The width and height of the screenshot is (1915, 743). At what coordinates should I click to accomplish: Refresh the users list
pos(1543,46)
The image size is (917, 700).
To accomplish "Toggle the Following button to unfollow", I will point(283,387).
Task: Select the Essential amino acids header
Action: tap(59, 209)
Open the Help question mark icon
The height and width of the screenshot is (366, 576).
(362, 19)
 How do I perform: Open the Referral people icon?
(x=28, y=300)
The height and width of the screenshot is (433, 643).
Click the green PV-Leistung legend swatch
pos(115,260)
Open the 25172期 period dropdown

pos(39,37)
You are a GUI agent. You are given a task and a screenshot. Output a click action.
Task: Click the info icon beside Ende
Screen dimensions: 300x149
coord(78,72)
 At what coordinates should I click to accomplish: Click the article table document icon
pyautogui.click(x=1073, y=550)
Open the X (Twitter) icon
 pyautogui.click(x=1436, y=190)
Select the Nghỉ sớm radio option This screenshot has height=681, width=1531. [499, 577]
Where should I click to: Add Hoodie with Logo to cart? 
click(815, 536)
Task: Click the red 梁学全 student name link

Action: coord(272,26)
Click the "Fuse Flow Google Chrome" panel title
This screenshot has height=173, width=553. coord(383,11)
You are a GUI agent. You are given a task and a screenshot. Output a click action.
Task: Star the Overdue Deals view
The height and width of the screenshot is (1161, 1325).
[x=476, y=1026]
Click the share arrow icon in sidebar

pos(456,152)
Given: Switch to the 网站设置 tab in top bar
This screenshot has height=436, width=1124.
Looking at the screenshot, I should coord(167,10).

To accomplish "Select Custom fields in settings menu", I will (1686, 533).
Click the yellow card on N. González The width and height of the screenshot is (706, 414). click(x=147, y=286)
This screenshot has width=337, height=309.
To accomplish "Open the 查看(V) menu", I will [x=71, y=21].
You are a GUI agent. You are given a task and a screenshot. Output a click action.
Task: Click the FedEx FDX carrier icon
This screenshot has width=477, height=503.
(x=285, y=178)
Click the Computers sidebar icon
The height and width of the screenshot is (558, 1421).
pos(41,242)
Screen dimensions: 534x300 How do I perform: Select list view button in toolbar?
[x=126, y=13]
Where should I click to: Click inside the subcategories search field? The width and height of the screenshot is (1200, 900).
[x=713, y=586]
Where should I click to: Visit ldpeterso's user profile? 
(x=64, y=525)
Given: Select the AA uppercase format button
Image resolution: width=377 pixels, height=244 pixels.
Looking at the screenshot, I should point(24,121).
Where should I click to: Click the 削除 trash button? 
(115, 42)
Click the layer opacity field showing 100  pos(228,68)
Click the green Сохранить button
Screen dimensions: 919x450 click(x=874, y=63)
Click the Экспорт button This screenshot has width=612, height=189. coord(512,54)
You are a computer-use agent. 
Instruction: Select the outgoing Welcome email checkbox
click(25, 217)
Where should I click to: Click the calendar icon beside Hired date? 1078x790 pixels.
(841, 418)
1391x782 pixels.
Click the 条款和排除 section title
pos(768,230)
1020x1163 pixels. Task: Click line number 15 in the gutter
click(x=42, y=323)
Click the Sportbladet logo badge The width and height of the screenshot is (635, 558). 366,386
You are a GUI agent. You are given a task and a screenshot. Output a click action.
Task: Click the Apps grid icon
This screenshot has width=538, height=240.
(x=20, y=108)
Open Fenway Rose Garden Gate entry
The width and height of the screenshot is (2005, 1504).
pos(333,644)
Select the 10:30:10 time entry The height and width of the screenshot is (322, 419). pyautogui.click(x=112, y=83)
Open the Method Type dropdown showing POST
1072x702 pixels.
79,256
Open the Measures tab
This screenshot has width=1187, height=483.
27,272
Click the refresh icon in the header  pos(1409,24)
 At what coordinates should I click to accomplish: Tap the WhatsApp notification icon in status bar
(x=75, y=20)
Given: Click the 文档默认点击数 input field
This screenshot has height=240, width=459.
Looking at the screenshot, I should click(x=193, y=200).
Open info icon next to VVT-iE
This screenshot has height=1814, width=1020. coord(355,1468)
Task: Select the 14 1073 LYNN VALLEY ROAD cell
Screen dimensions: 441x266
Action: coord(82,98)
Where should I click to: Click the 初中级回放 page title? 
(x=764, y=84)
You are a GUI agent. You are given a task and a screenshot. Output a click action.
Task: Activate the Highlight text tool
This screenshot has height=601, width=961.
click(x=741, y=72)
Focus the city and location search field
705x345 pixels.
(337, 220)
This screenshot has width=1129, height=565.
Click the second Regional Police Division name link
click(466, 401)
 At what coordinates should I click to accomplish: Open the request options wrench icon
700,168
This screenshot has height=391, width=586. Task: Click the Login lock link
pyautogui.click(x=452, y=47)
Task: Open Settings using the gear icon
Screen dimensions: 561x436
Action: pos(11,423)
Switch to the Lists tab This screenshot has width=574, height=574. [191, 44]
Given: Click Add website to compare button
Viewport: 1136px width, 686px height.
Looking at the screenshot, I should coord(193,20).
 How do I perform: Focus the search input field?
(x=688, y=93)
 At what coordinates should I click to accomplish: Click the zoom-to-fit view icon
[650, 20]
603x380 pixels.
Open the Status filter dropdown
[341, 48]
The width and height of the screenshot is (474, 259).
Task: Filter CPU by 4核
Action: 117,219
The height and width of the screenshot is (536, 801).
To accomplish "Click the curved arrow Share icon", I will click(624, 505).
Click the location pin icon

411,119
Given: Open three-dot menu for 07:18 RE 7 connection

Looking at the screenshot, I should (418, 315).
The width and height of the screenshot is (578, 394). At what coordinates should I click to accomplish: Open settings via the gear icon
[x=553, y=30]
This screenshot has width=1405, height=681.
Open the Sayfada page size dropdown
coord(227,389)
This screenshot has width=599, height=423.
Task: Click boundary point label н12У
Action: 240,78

-.-.-

Please output this listing again line for line, with nothing changed.

The width and height of the screenshot is (1915, 743). At what coordinates should I click to accomplish: Refresh the users list
pos(1543,46)
The image size is (917, 700).
To accomplish "Toggle the Following button to unfollow", I will point(283,387).
Task: Select the Essential amino acids header
Action: tap(59, 209)
Open the Help question mark icon
The height and width of the screenshot is (366, 576).
(362, 19)
 How do I perform: Open the Referral people icon?
(x=28, y=300)
The height and width of the screenshot is (433, 643).
Click the green PV-Leistung legend swatch
pos(115,260)
Open the 25172期 period dropdown

pos(39,37)
You are a GUI agent. You are given a task and a screenshot. Output a click action.
Task: Click the info icon beside Ende
Screen dimensions: 300x149
coord(78,72)
 At what coordinates should I click to accomplish: Click the article table document icon
pyautogui.click(x=1073, y=550)
Open the X (Twitter) icon
 pyautogui.click(x=1436, y=190)
Select the Nghỉ sớm radio option This screenshot has height=681, width=1531. [499, 577]
Where should I click to: Add Hoodie with Logo to cart? 
click(815, 536)
Task: Click the red 梁学全 student name link

Action: coord(272,26)
Click the "Fuse Flow Google Chrome" panel title
This screenshot has height=173, width=553. coord(383,11)
You are a GUI agent. You are given a task and a screenshot. Output a click action.
Task: Star the Overdue Deals view
The height and width of the screenshot is (1161, 1325).
[x=476, y=1026]
Click the share arrow icon in sidebar

pos(456,152)
Given: Switch to the 网站设置 tab in top bar
This screenshot has height=436, width=1124.
Looking at the screenshot, I should coord(167,10).

To accomplish "Select Custom fields in settings menu", I will (1686, 533).
Click the yellow card on N. González The width and height of the screenshot is (706, 414). click(x=147, y=286)
This screenshot has width=337, height=309.
To accomplish "Open the 查看(V) menu", I will [x=71, y=21].
You are a GUI agent. You are given a task and a screenshot. Output a click action.
Task: Click the FedEx FDX carrier icon
This screenshot has width=477, height=503.
(x=285, y=178)
Click the Computers sidebar icon
The height and width of the screenshot is (558, 1421).
pos(41,242)
Screen dimensions: 534x300 How do I perform: Select list view button in toolbar?
[x=126, y=13]
Where should I click to: Click inside the subcategories search field? The width and height of the screenshot is (1200, 900).
[x=713, y=586]
Where should I click to: Visit ldpeterso's user profile? 
(x=64, y=525)
Given: Select the AA uppercase format button
Image resolution: width=377 pixels, height=244 pixels.
Looking at the screenshot, I should point(24,121).
Where should I click to: Click the 削除 trash button? 
(115, 42)
Click the layer opacity field showing 100  pos(228,68)
Click the green Сохранить button
Screen dimensions: 919x450 click(x=874, y=63)
Click the Экспорт button This screenshot has width=612, height=189. coord(512,54)
You are a computer-use agent. 
Instruction: Select the outgoing Welcome email checkbox
click(25, 217)
Where should I click to: Click the calendar icon beside Hired date? 1078x790 pixels.
(841, 418)
1391x782 pixels.
Click the 条款和排除 section title
pos(768,230)
1020x1163 pixels. Task: Click line number 15 in the gutter
click(x=42, y=323)
Click the Sportbladet logo badge The width and height of the screenshot is (635, 558). 366,386
You are a GUI agent. You are given a task and a screenshot. Output a click action.
Task: Click the Apps grid icon
This screenshot has width=538, height=240.
(x=20, y=108)
Open Fenway Rose Garden Gate entry
The width and height of the screenshot is (2005, 1504).
pos(333,644)
Select the 10:30:10 time entry The height and width of the screenshot is (322, 419). pyautogui.click(x=112, y=83)
Open the Method Type dropdown showing POST
1072x702 pixels.
79,256
Open the Measures tab
This screenshot has width=1187, height=483.
27,272
Click the refresh icon in the header  pos(1409,24)
 At what coordinates should I click to accomplish: Tap the WhatsApp notification icon in status bar
(x=75, y=20)
Given: Click the 文档默认点击数 input field
This screenshot has height=240, width=459.
Looking at the screenshot, I should click(x=193, y=200).
Open info icon next to VVT-iE
This screenshot has height=1814, width=1020. coord(355,1468)
Task: Select the 14 1073 LYNN VALLEY ROAD cell
Screen dimensions: 441x266
Action: coord(82,98)
Where should I click to: Click the 初中级回放 page title? 
(x=764, y=84)
You are a GUI agent. You are given a task and a screenshot. Output a click action.
Task: Activate the Highlight text tool
This screenshot has height=601, width=961.
click(x=741, y=72)
Focus the city and location search field
705x345 pixels.
(337, 220)
This screenshot has width=1129, height=565.
Click the second Regional Police Division name link
click(466, 401)
 At what coordinates should I click to accomplish: Open the request options wrench icon
700,168
This screenshot has height=391, width=586. Task: Click the Login lock link
pyautogui.click(x=452, y=47)
Task: Open Settings using the gear icon
Screen dimensions: 561x436
Action: pos(11,423)
Switch to the Lists tab This screenshot has width=574, height=574. [191, 44]
Given: Click Add website to compare button
Viewport: 1136px width, 686px height.
Looking at the screenshot, I should coord(193,20).
 How do I perform: Focus the search input field?
(x=688, y=93)
 At what coordinates should I click to accomplish: Click the zoom-to-fit view icon
[650, 20]
603x380 pixels.
Open the Status filter dropdown
[341, 48]
The width and height of the screenshot is (474, 259).
Task: Filter CPU by 4核
Action: 117,219
The height and width of the screenshot is (536, 801).
To accomplish "Click the curved arrow Share icon", I will click(624, 505).
Click the location pin icon

411,119
Given: Open three-dot menu for 07:18 RE 7 connection

Looking at the screenshot, I should (418, 315).
The width and height of the screenshot is (578, 394). At what coordinates should I click to accomplish: Open settings via the gear icon
[x=553, y=30]
This screenshot has width=1405, height=681.
Open the Sayfada page size dropdown
coord(227,389)
This screenshot has width=599, height=423.
Task: Click boundary point label н12У
Action: 240,78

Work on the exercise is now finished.